Cousins is believed to be seeking a shorter deal that would guarantee all or most of his money and allow him another shot at the open market in three or four years. In order to be the highest-paid QB in the league, he’d need to surpass the $27.5 million average annual value in Jimmy Garoppolo’s deal with the 49ers.

Teams with veteran quarterbacks generally try to keep that player’s cap figure around 10 percent of their available cap space, and in looking at the quarterbacks with the 10 highest three-year average salaries in the NFL, we can see that all of them, with the exception of Matt Ryan, were between 9 and 11 percent of their team’s cap space in 2017 (we’ll exclude Garopoolo’s deal for now, since it didn’t hit the salary cap during the 2017 league year).

Cousins is reportedly seeking a three-year, fully-guaranteed deal in the neighborhood of $90 million, though it remains to be seen what he’ll actually receive and whether the Vikings would be willing to go that high. For now, we’ll assume a three-year guaranteed deal for $84 million, which puts Cousins above Garoppolo’s annual average (albeit in a not-quite-apples-to-apples comparison, since the contracts are different lengths).

The Vikings would need to give Cousins plenty of cash up front, likely through a modest signing bonus and a roster bonus that puts a large chunk of the cap hit in Year 1 of the deal. It inherently means the Vikings would eclipse the 10 percent cap space threshold in 2018, since Cousins would likely carry a cap figure well north of $30 million in the first year.

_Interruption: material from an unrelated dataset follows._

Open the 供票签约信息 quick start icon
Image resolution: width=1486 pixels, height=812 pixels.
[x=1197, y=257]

We’ll give Cousins a $9 million signing bonus, as well as a $32 million roster bonus and $2 million base salary in Year 1. That puts plenty of cash in his pocket early (though roster bonuses of that magnitude are often paid out in a couple installments), and takes a $37.25 million bite out of the salary cap in Year 1 (counting an annual $250,000 workout bonus). In Years 2 and 3, though, when the Vikings need cap space for Diggs, Hunter, Kendricks and Barr, they’d only have $46.75 million in cap space left to devote to Cousins.

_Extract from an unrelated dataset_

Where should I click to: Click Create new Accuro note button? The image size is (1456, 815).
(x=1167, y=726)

In 2019 and 2020, we’ll give Cousins fully-guaranteed base salaries of $20 million and $20.25 million, respectively, as well as his workout bonus. Counting his signing bonus prorations, he’s got cap numbers of $23.25 million and $23.5 million in Years 2 and 3. With a $190 million cap in 2019 and a $200 million cap in 2020, Cousins would occupy 12.2 percent and 11.75 percent of the Vikings’ cap numbers in those years. The Vikings’ cap ceiling would likely grow in those years, too, with cash they carried over from previous seasons.

Assuming a $37.25 million cap number in 2018 for Cousins, the Vikings still have $11.64 million in available cap space, and they could recoup a few million by restructuring deals for veterans like Brian Robison, Jarius Wright and Latavius Murray. They’d need a backup quarterback, possibly another tackle if they move Mike Remmers to guard, some cash for modest deals on their in-house free agents and money for draft picks. But with the Cousins deal we just outlined and moves that recoup, say, another $6 million in cap space, the Vikings would still have $17.64 million to spare for 2018. And by the time they need to pay some of their other young players, Cousins’ cap figure, as a percentage of the Vikings’ overall spending, would be roughly in line with what other teams spend on their passers. They would have nearly $50 million left for 2019, and $91 million for 2020 (with plenty of players to be signed between now and then, of course).

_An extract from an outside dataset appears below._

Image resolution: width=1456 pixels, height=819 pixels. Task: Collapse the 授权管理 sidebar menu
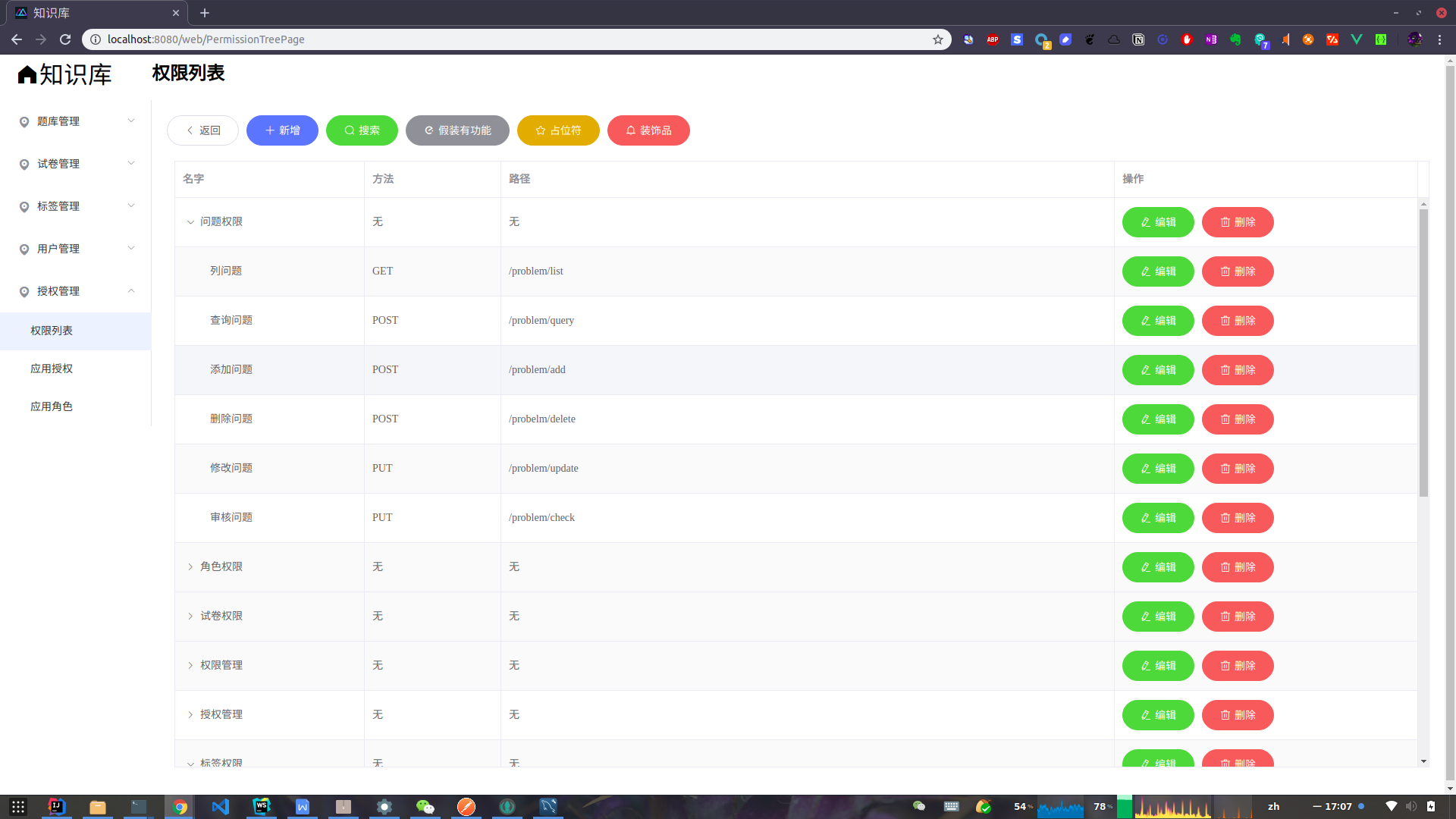point(76,291)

We’re a long way from all of this being finalized, of course; with teams like the Broncos, Cardinals and Jets believed to be interested in Cousins, the Vikings would have to decide how far they’re willing to go for a quarterback who’s gone 26-30-1 in the regular season and 0-1 in the playoffs. But if the Vikings deem Cousins worthy of a lavish contract, there are ways for them to pay him and retain enough cash for their other needs. It would require a big bite out of their 2018 cap, but by the time the Vikings’ other draft picks come to the table, there’d be money left for them, too.